(Saved entries)
========================
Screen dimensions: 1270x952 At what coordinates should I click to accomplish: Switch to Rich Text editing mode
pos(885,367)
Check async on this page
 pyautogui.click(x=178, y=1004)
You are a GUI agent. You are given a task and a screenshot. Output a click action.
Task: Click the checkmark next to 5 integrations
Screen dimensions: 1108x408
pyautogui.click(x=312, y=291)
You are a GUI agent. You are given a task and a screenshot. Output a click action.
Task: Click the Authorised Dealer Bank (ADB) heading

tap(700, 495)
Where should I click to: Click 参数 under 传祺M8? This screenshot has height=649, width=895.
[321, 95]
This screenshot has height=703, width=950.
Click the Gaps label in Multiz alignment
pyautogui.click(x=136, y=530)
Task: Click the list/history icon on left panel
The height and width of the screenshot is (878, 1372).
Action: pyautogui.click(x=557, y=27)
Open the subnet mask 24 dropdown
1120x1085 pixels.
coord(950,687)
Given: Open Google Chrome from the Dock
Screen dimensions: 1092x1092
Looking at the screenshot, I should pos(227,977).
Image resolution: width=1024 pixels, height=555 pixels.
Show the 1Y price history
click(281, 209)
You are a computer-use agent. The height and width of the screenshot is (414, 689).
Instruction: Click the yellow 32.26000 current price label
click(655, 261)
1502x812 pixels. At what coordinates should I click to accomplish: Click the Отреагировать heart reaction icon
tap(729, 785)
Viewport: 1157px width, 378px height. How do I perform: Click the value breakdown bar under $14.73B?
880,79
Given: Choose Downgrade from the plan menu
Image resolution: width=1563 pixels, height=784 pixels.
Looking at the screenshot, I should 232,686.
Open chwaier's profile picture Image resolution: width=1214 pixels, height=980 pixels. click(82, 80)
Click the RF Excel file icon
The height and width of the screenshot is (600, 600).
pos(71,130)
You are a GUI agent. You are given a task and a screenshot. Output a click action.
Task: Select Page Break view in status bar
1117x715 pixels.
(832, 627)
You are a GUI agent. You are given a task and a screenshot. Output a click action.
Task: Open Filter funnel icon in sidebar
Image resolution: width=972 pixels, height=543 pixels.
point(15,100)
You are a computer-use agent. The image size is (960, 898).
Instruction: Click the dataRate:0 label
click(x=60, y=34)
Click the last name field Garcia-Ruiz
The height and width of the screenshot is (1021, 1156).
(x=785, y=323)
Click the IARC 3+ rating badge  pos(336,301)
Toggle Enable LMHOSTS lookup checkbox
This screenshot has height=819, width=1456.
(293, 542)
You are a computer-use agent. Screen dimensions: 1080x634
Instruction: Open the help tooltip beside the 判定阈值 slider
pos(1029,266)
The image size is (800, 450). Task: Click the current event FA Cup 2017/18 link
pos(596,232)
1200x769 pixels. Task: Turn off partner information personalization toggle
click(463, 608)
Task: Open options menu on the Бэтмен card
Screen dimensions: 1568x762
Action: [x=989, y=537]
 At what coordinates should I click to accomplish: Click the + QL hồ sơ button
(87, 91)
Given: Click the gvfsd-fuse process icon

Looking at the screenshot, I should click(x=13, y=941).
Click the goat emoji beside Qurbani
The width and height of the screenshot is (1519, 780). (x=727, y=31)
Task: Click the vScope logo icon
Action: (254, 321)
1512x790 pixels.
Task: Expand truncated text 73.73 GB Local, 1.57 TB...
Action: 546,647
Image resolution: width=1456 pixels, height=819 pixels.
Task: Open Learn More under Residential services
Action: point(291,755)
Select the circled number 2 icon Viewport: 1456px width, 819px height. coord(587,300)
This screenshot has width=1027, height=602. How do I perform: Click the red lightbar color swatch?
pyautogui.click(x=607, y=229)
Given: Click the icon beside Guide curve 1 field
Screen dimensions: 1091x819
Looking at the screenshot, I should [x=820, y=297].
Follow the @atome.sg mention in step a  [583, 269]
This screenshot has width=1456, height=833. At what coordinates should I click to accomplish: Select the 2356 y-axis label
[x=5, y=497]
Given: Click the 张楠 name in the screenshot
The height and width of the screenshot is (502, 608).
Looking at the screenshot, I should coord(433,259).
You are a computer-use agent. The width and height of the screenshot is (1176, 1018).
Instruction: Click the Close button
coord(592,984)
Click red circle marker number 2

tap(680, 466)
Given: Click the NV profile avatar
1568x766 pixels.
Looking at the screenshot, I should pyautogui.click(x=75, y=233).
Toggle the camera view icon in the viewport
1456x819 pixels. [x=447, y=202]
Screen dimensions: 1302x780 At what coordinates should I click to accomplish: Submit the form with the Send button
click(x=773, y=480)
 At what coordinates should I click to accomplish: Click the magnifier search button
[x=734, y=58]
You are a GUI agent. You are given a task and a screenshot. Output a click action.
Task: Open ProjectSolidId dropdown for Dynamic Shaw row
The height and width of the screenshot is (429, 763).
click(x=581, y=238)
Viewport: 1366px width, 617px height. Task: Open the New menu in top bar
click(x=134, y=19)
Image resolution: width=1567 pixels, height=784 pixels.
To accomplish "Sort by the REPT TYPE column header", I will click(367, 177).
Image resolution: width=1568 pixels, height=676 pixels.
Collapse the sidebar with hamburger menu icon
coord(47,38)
========================
**SET EXERCISE:** Recast the saved entries above as a Markdown table with the columns Number and Entry line, giving each non-blank line its own numbered row and leaving out blank lines.

**OUTPUT OF THE EXERCISE:**
| Number | Entry line |
|---|---|
| 1 | Screen dimensions: 1270x952 At what coordinates should I click to accomplish: Switch to Rich Text editing mode |
| 2 | pos(885,367) |
| 3 | Check async on this page |
| 4 |  pyautogui.click(x=178, y=1004) |
| 5 | You are a GUI agent. You are given a task and a screenshot. Output a click action. |
| 6 | Task: Click the checkmark next to 5 integrations |
| 7 | Screen dimensions: 1108x408 |
| 8 | pyautogui.click(x=312, y=291) |
| 9 | You are a GUI agent. You are given a task and a screenshot. Output a click action. |
| 10 | Task: Click the Authorised Dealer Bank (ADB) heading |
| 11 | tap(700, 495) |
| 12 | Where should I click to: Click 参数 under 传祺M8? This screenshot has height=649, width=895. |
| 13 | [321, 95] |
| 14 | This screenshot has height=703, width=950. |
| 15 | Click the Gaps label in Multiz alignment |
| 16 | pyautogui.click(x=136, y=530) |
| 17 | Task: Click the list/history icon on left panel |
| 18 | The height and width of the screenshot is (878, 1372). |
| 19 | Action: pyautogui.click(x=557, y=27) |
| 20 | Open the subnet mask 24 dropdown |
| 21 | 1120x1085 pixels. |
| 22 | coord(950,687) |
| 23 | Given: Open Google Chrome from the Dock |
| 24 | Screen dimensions: 1092x1092 |
| 25 | Looking at the screenshot, I should pos(227,977). |
| 26 | Image resolution: width=1024 pixels, height=555 pixels. |
| 27 | Show the 1Y price history |
| 28 | click(281, 209) |
| 29 | You are a computer-use agent. The height and width of the screenshot is (414, 689). |
| 30 | Instruction: Click the yellow 32.26000 current price label |
| 31 | click(655, 261) |
| 32 | 1502x812 pixels. At what coordinates should I click to accomplish: Click the Отреагировать heart reaction icon |
| 33 | tap(729, 785) |
| 34 | Viewport: 1157px width, 378px height. How do I perform: Click the value breakdown bar under $14.73B? |
| 35 | 880,79 |
| 36 | Given: Choose Downgrade from the plan menu |
| 37 | Image resolution: width=1563 pixels, height=784 pixels. |
| 38 | Looking at the screenshot, I should 232,686. |
| 39 | Open chwaier's profile picture Image resolution: width=1214 pixels, height=980 pixels. click(82, 80) |
| 40 | Click the RF Excel file icon |
| 41 | The height and width of the screenshot is (600, 600). |
| 42 | pos(71,130) |
| 43 | You are a GUI agent. You are given a task and a screenshot. Output a click action. |
| 44 | Task: Select Page Break view in status bar |
| 45 | 1117x715 pixels. |
| 46 | (832, 627) |
| 47 | You are a GUI agent. You are given a task and a screenshot. Output a click action. |
| 48 | Task: Open Filter funnel icon in sidebar |
| 49 | Image resolution: width=972 pixels, height=543 pixels. |
| 50 | point(15,100) |
| 51 | You are a computer-use agent. The image size is (960, 898). |
| 52 | Instruction: Click the dataRate:0 label |
| 53 | click(x=60, y=34) |
| 54 | Click the last name field Garcia-Ruiz |
| 55 | The height and width of the screenshot is (1021, 1156). |
| 56 | (x=785, y=323) |
| 57 | Click the IARC 3+ rating badge  pos(336,301) |
| 58 | Toggle Enable LMHOSTS lookup checkbox |
| 59 | This screenshot has height=819, width=1456. |
| 60 | (293, 542) |
| 61 | You are a computer-use agent. Screen dimensions: 1080x634 |
| 62 | Instruction: Open the help tooltip beside the 判定阈值 slider |
| 63 | pos(1029,266) |
| 64 | The image size is (800, 450). Task: Click the current event FA Cup 2017/18 link |
| 65 | pos(596,232) |
| 66 | 1200x769 pixels. Task: Turn off partner information personalization toggle |
| 67 | click(463, 608) |
| 68 | Task: Open options menu on the Бэтмен card |
| 69 | Screen dimensions: 1568x762 |
| 70 | Action: [x=989, y=537] |
| 71 |  At what coordinates should I click to accomplish: Click the + QL hồ sơ button |
| 72 | (87, 91) |
| 73 | Given: Click the gvfsd-fuse process icon |
| 74 | Looking at the screenshot, I should click(x=13, y=941). |
| 75 | Click the goat emoji beside Qurbani |
| 76 | The width and height of the screenshot is (1519, 780). (x=727, y=31) |
| 77 | Task: Click the vScope logo icon |
| 78 | Action: (254, 321) |
| 79 | 1512x790 pixels. |
| 80 | Task: Expand truncated text 73.73 GB Local, 1.57 TB... |
| 81 | Action: 546,647 |
| 82 | Image resolution: width=1456 pixels, height=819 pixels. |
| 83 | Task: Open Learn More under Residential services |
| 84 | Action: point(291,755) |
| 85 | Select the circled number 2 icon Viewport: 1456px width, 819px height. coord(587,300) |
| 86 | This screenshot has width=1027, height=602. How do I perform: Click the red lightbar color swatch? |
| 87 | pyautogui.click(x=607, y=229) |
| 88 | Given: Click the icon beside Guide curve 1 field |
| 89 | Screen dimensions: 1091x819 |
| 90 | Looking at the screenshot, I should [x=820, y=297]. |
| 91 | Follow the @atome.sg mention in step a  [583, 269] |
| 92 | This screenshot has width=1456, height=833. At what coordinates should I click to accomplish: Select the 2356 y-axis label |
| 93 | [x=5, y=497] |
| 94 | Given: Click the 张楠 name in the screenshot |
| 95 | The height and width of the screenshot is (502, 608). |
| 96 | Looking at the screenshot, I should coord(433,259). |
| 97 | You are a computer-use agent. The width and height of the screenshot is (1176, 1018). |
| 98 | Instruction: Click the Close button |
| 99 | coord(592,984) |
| 100 | Click red circle marker number 2 |
| 101 | tap(680, 466) |
| 102 | Given: Click the NV profile avatar |
| 103 | 1568x766 pixels. |
| 104 | Looking at the screenshot, I should pyautogui.click(x=75, y=233). |
| 105 | Toggle the camera view icon in the viewport |
| 106 | 1456x819 pixels. [x=447, y=202] |
| 107 | Screen dimensions: 1302x780 At what coordinates should I click to accomplish: Submit the form with the Send button |
| 108 | click(x=773, y=480) |
| 109 |  At what coordinates should I click to accomplish: Click the magnifier search button |
| 110 | [x=734, y=58] |
| 111 | You are a GUI agent. You are given a task and a screenshot. Output a click action. |
| 112 | Task: Open ProjectSolidId dropdown for Dynamic Shaw row |
| 113 | The height and width of the screenshot is (429, 763). |
| 114 | click(x=581, y=238) |
| 115 | Viewport: 1366px width, 617px height. Task: Open the New menu in top bar |
| 116 | click(x=134, y=19) |
| 117 | Image resolution: width=1567 pixels, height=784 pixels. |
| 118 | To accomplish "Sort by the REPT TYPE column header", I will click(367, 177). |
| 119 | Image resolution: width=1568 pixels, height=676 pixels. |
| 120 | Collapse the sidebar with hamburger menu icon |
| 121 | coord(47,38) |